Web Exclusives:Features
a PAW web exclusive column


July 4, 2001:
Virtual viewing
Buying art in the cyberage is easy, and the selection is great

By Rob Mackay '89

There are no lines at Kristina Baldwin Larson '93's exhibition space. Patrons can talk loudly or even touch the merchandise if they please. And their feet will never get tired. One viewing section is jam-packed with paintings, while in another, drawings predominate. Explore a little harder, and chambers full of photography, sculptures, ceramics, prints, jewelry, and even mixed media come to view.

Larson established www.artadvocate.com to give the public a fast and easy way to locate and/or buy original artwork. The Internet site also serves as an easy way for virtual virtuosos to peddle their pieces to the public. And if there's any interest, the potential purchaser can email the artist or schedule an appointment to see the desired item at Larson's gallery space in New York City.

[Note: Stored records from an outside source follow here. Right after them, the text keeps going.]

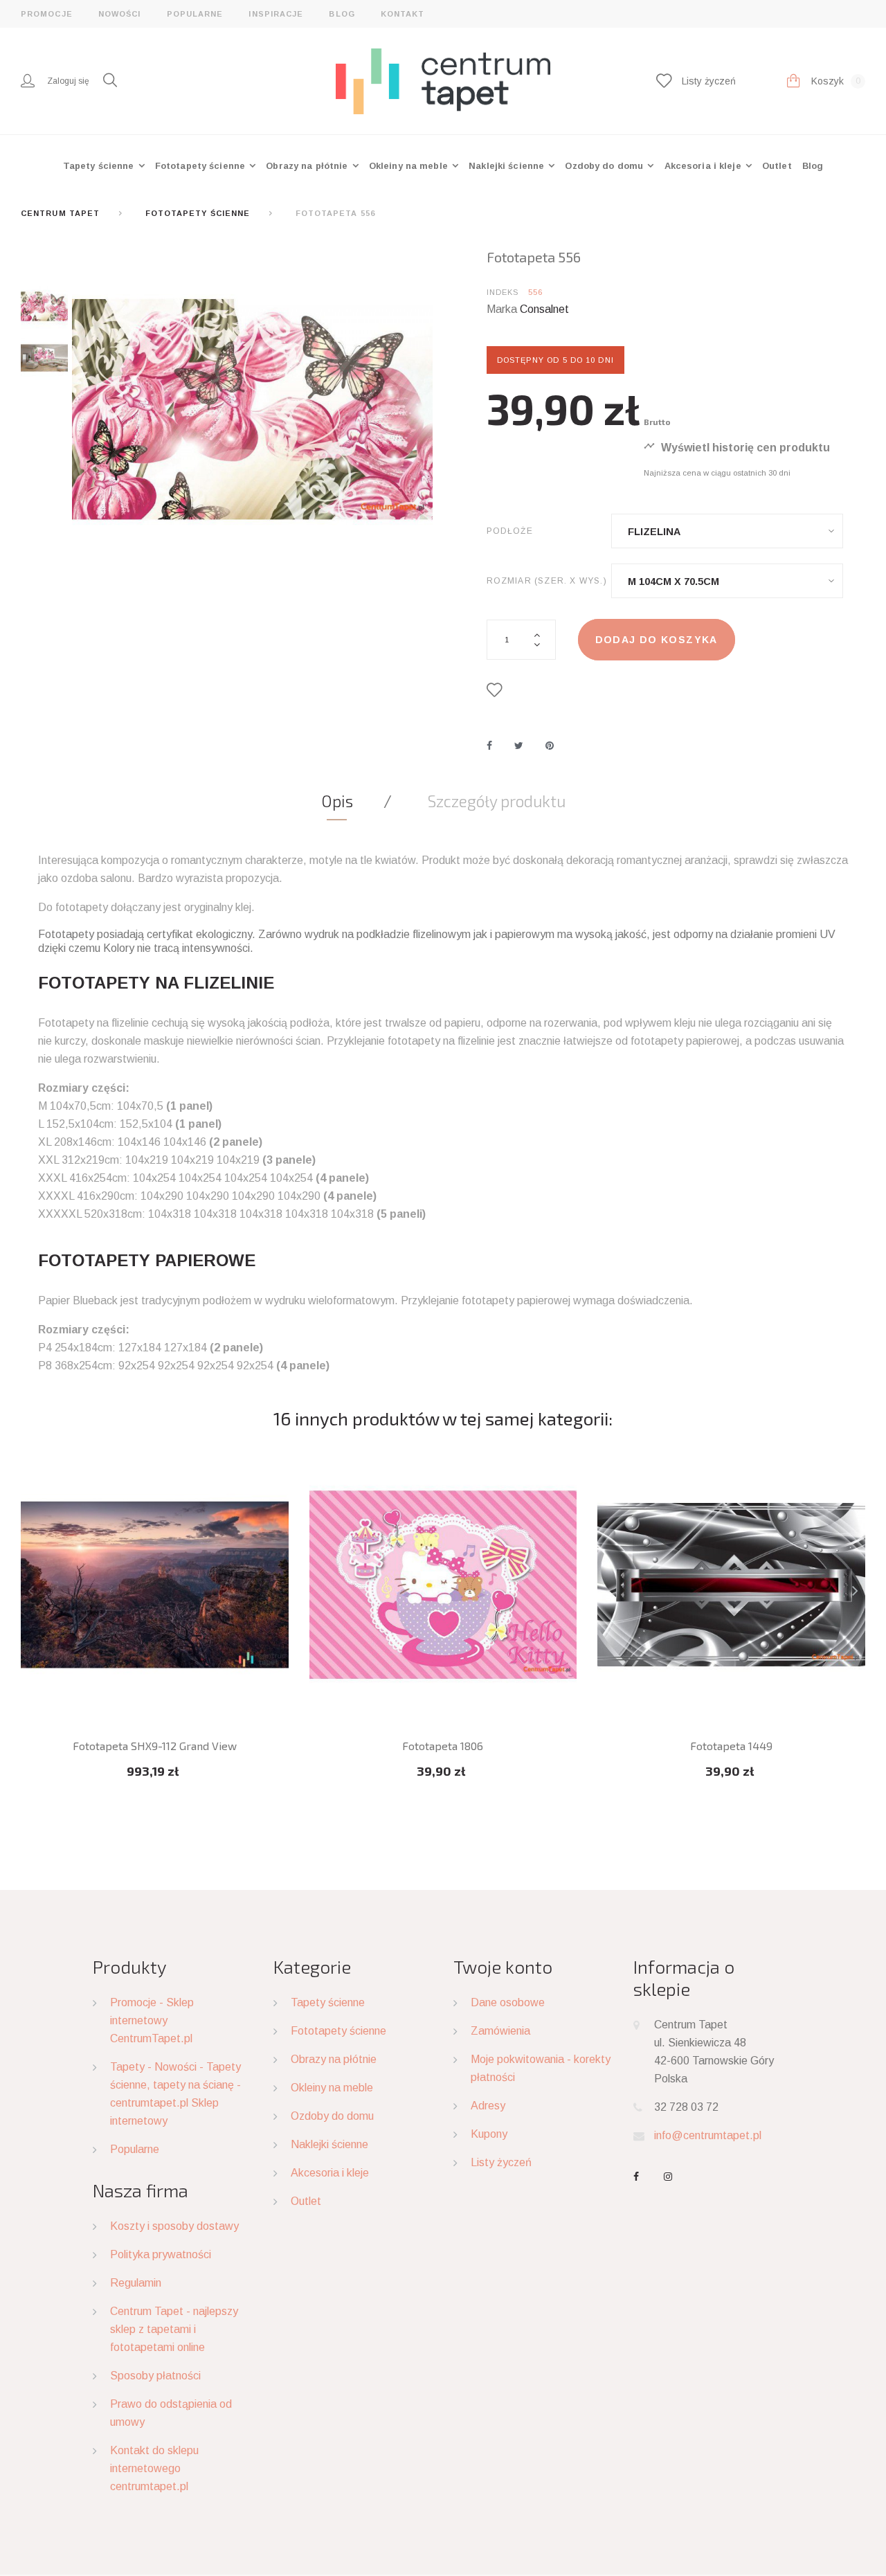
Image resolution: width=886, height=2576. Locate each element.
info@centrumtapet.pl (707, 2135)
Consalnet (544, 309)
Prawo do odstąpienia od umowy (171, 2413)
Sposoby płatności (155, 2375)
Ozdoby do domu (605, 166)
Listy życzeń (501, 2162)
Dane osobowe (508, 2002)
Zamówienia (500, 2031)
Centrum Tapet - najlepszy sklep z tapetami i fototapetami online (174, 2329)
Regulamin (135, 2283)
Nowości (119, 14)
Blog (341, 14)
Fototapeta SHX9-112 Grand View (155, 1745)
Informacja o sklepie (683, 1977)
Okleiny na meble (410, 166)
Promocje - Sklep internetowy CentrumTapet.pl (152, 2020)
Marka (502, 309)
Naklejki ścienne (508, 166)
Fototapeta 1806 (442, 1745)
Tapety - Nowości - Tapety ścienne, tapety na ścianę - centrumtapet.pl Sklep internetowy (175, 2094)
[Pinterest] (549, 745)
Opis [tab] (337, 801)
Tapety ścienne (100, 166)
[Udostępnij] (489, 745)
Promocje (47, 14)
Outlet (777, 166)
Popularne (195, 14)
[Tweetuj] (518, 745)
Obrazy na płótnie (308, 166)
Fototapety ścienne (201, 166)
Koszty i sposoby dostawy (174, 2226)
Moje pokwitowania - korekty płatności (541, 2068)
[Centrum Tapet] (443, 80)
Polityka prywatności (160, 2254)
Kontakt (403, 14)
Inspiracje (275, 14)
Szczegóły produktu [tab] (497, 801)
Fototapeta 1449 (731, 1745)
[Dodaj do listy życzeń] (497, 690)
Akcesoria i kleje (704, 166)
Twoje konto (502, 1966)
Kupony (489, 2134)
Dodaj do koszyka (656, 639)
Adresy (488, 2105)
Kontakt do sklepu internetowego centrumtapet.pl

Prices range from $80 to $10,000.

"What I really like is that my site provides the opportunity for emerging artists to be discovered," says Larson, a history of science major who worked as a docent at the Art Museum while at Princeton. "I've got a lot of talent up there right now, [more than 50 artists] and the list keeps growing."

Similar to a real time, real world gallery, Larson charges sellers a rental fee and takes a small commission for each purchase. But free of charge, the site posts reviews by professional curators and serves as an information center for what's going on at museums, galleries, and art-related educational programs. Larson, who lives with her husband, Philip '92, and infant son Connor in Hoboken, New Jersey, focuses on the New York area, but she plans to expand into other urban areas in the future.

Just a year old, ArtAdvocate has already attracted major media attention. The site has been written up in Forbes, Working Woman, AlleyCat News, and New York Lawyer as well as being featured on a Fox News broadcast and an Oxygen Media program. The hype has led to at least one consulting jobs: Larson was recently hired by a London company to help establish an annual contemporary art fair in New York.

Larson also helped organize a silent auction and scotch-tasting at the Princeton Club of New York in October 2000. Now she hopes to do similar events with other Ivy League alumni groups, supervising fundraisers, and even giving guided walking tours of some of Gotham's hopping art districts. "The site has evolved a bit and taken on its own personality," says Larson, who is quick to admit that her talent is not in creating art, but in appreciating it. "But it's something that I love to do. Whether it grows bigger, or even if it stays small, I'll be happy."

And as she learns the ropes of the Internet and art worlds, she's noticing that her own taste is changing. "I used to be fond of representational work above all else," she says. "Now I'm more adventurous. And I've become one of my best customers. We need a bigger house now to store all the art I've bought."